Blu-rays looked great, as expected. Both Standard and Hi-Def Netflix streaming looked much better than I expected. I don't deny I was disappointed with DVD (it looked worse than Netflix streaming SD). Revenge of the Sith is one of the better DVD transfers, and it just felt lacking (but the PS3 has never had the best upscaler and I believe I was watching with the screen closer to around 120" -- ultimately I prefer 100-106" for best balance of clarity and size from my 10.5 ft viewing distance).

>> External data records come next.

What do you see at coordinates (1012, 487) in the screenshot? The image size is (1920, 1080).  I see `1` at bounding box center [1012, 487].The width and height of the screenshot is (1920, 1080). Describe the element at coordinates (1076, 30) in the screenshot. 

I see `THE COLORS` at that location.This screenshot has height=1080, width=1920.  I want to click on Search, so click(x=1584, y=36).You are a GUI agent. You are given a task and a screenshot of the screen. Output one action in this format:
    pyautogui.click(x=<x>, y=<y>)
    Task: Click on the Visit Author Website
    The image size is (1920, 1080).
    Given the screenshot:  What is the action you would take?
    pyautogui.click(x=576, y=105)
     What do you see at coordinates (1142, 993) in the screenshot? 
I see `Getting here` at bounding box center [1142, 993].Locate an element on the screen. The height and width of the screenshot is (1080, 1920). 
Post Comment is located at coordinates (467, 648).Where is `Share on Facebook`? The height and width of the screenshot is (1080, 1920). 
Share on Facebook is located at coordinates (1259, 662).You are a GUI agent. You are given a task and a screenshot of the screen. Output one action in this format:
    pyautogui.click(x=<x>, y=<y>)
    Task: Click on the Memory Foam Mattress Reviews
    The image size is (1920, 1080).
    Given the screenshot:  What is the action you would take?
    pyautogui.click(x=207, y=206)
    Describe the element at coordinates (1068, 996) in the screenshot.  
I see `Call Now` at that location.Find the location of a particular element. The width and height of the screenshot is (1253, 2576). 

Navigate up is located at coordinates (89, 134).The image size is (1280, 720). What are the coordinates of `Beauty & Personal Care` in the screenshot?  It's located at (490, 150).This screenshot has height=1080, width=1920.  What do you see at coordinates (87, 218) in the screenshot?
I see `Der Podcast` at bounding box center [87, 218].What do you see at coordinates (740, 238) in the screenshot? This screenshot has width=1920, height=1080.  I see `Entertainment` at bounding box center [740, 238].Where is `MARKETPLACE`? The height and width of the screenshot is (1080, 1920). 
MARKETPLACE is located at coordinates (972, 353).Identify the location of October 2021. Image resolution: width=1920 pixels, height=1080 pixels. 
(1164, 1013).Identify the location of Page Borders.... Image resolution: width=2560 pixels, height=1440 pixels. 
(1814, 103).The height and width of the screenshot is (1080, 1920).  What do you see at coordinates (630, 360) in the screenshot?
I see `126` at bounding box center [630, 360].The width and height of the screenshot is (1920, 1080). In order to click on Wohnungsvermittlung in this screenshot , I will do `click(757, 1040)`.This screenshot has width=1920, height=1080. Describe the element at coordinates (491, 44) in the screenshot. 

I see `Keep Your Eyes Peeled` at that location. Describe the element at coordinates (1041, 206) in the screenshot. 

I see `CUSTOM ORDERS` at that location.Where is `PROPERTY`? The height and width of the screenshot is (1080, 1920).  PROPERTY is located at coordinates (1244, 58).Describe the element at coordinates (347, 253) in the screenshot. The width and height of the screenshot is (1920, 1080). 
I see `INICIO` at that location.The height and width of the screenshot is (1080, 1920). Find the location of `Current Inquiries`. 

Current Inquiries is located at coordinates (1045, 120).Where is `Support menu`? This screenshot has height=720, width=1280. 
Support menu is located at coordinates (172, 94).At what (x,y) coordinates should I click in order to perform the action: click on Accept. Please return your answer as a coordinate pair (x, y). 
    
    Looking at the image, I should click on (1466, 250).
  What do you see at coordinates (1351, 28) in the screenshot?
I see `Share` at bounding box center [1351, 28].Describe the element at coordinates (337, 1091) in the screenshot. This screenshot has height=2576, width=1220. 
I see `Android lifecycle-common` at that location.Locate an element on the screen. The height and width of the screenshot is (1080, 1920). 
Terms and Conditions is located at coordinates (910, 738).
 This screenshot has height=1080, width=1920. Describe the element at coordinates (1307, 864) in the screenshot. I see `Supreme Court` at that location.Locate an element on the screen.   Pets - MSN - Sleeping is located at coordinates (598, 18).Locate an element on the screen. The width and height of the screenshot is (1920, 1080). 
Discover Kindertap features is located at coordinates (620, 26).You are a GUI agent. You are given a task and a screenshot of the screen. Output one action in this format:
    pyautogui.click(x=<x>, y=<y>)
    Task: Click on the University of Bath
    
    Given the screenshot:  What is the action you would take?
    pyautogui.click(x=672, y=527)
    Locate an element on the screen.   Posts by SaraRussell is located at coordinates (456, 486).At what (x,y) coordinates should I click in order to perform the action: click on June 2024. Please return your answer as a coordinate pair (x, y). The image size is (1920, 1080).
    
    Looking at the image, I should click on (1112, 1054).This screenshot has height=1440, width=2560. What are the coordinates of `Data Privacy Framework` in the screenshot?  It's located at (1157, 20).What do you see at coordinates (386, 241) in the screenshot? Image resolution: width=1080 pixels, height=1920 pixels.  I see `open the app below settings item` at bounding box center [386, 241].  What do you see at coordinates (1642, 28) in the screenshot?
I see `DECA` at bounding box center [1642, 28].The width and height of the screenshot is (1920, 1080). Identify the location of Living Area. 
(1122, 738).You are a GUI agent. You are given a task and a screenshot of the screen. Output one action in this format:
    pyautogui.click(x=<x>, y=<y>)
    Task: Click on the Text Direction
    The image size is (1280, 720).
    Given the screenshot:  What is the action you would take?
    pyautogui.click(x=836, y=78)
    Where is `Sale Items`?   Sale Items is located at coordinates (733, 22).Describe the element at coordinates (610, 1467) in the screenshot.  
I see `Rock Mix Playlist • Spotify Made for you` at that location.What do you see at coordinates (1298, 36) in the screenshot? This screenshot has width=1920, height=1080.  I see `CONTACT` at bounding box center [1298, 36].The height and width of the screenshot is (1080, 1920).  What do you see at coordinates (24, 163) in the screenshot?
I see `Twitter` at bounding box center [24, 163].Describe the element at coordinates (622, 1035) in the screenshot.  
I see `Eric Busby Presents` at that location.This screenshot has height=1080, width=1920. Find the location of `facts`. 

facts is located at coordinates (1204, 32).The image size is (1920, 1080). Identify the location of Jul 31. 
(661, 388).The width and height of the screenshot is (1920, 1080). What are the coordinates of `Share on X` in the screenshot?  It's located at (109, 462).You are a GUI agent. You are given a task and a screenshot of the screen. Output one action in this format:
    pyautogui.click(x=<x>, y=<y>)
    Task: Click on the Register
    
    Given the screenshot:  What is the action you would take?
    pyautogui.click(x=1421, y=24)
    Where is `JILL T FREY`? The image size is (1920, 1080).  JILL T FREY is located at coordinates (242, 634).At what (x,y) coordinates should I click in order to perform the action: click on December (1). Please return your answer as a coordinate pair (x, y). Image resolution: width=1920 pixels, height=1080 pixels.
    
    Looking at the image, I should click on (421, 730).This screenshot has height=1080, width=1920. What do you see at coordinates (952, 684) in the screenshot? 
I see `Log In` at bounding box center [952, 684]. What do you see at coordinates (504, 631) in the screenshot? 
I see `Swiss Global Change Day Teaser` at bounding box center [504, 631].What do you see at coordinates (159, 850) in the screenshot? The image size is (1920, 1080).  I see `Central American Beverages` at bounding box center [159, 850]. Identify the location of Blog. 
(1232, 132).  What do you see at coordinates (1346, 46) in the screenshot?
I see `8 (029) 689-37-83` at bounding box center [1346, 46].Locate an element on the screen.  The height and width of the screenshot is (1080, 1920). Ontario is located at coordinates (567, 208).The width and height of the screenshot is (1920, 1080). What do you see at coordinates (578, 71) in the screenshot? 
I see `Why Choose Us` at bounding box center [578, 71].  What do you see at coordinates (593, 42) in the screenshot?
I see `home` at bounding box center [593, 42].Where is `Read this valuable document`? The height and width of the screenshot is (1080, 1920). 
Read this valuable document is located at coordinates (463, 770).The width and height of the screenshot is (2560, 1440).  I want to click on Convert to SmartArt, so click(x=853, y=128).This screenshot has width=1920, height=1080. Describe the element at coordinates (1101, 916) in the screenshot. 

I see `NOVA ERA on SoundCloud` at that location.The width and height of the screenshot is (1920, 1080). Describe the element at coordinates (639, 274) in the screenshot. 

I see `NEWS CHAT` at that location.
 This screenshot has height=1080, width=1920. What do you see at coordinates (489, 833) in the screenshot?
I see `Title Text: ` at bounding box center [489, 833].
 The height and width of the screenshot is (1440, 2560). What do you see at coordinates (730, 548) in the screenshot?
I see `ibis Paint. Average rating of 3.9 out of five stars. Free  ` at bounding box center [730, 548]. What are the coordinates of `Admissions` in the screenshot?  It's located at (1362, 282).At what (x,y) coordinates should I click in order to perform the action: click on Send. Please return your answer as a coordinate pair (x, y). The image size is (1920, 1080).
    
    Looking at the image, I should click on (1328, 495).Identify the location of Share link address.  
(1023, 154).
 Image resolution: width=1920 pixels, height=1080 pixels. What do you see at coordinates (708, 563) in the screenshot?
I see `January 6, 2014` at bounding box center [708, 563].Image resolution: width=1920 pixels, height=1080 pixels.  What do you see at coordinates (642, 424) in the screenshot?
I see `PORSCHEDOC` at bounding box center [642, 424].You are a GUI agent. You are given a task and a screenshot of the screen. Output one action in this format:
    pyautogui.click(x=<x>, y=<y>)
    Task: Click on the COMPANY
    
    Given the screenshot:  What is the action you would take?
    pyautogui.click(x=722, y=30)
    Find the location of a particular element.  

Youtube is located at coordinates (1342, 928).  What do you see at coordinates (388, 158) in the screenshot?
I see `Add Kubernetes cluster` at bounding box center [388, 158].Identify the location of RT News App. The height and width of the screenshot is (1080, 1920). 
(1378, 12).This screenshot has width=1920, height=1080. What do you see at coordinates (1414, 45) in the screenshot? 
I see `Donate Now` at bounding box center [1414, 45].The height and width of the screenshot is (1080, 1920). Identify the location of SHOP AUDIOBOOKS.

Black levels. Well, I come from using a 58" Panasonic V10 (which was their 2009 flagship model). I'm pretty good at keeping my expectations in check (especially since my room is not optimal for contrast nor was the wall I was projecting onto), so I wasn't expecting plasma level by any means. For 16:9 content, the picture has a lot of depth. However, I have mixed feelings on blacks in regards to 2.35:1 content with letterbox bars. With the plasma, I'm used to the brighter scenes making the bars appear blacker and improving overall perceived contrast and the darker scenes making them appear grayer. But with the way the iris works on projectors, it's the opposite. Dark scenes looked good (almost comparable to the plasma or a very good LCD). However lighter scenes reeeally blew out the blacks on the bars and affected the overall perceived contrast. Not exactly a deal-breaker, but I don't deny it gives me some pause on whether to perhaps wait until the next iteration of this model arrives in fall (I've been on the fence for awhile on that since I have a gut feeling the next model for the 8350 may further incorporate some of the tech currently used for the 8700 such as CFI -- at the very least the contrast will improve somewhat...or perhaps the next 8700 version will drop a few more hundred $ as they have been since the 1080, who knows?)
I digress. I've always known I needed a gray screen for my room. And I believe it would definitely help in this situation (my ceiling will never be painted black, and since it's not the 70s/80s my carpet will remain a lighter color). Although to what degree a gray screen will help, I cannot say. I'm considering gray fixed screens from Elite, Elunevision (1.1 gain), Jamestown, and even perhaps the new multi-format Monoprice one (once someone actually buys one and posts some real info and pics).
So here's my question, if anyone is still reading. Has anyone else with a similar room setup (white ceiling, light carpet, a light wall that would hold the screen) tried the 8350 with any of those gray screens (or perhaps another one from another of the more economic manufacturers)? Did they have a noticeable impact on the perceived contrast on 2.35: 1 material, especially during brighter scenes?